Federal lawsuits are pending over a project to build a transmission line through Arkansas delivering wind energy from Oklahoma to the Memphis area. In this week’s issue of Arkansas Business there’s a closer look at the arguments involved in the case involving two groups of landowners who would have to sell property.
From reporter Kyle Massey:
Who wouldn’t support a project that promises to bring cheap, clean power to 160,000 Arkansas homes along with hundreds of jobs and tens of millions of dollars for state landowners and schools? Well, every member of the Arkansas congressional delegation, for starters. The state’s lawmakers in Washington all oppose plans for the Plains & Eastern Clean Line, which would deliver wind-generated power from the Oklahoma Panhandle to near Memphis through transmission lines running the width of Arkansas.
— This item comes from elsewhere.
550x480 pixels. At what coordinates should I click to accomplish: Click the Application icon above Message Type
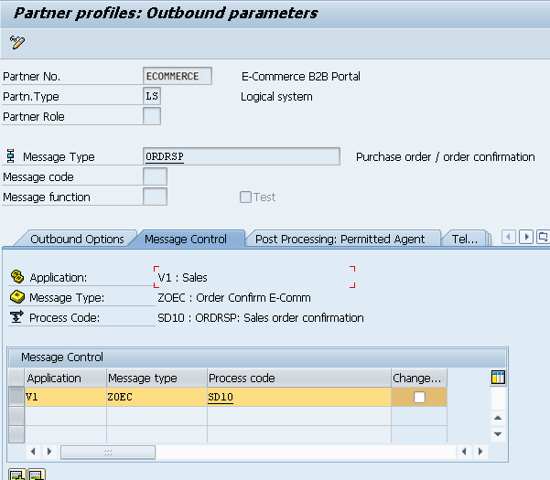(16, 277)

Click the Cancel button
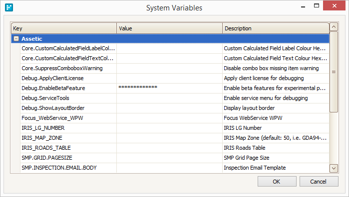click(x=319, y=182)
The $2 billion-plus project, which plans to use direct current to move high volumes of electricity over 700 miles, would also pump $660 million into the state over 30 months of construction, according to an analysis by the Center for Business & Economic Research at the University of Arkansas. The 12 counties crossed by the transmission line, which would have a capacity of 4,000 megawatts — with 500 of those megawatts coming to Arkansas — could reap $147 million in tax payments over the 40-year life of the project, much of that earmarked for public schools. Four thousand megawatts is enough to power more than 1.1 million homes, Clean Line representatives said.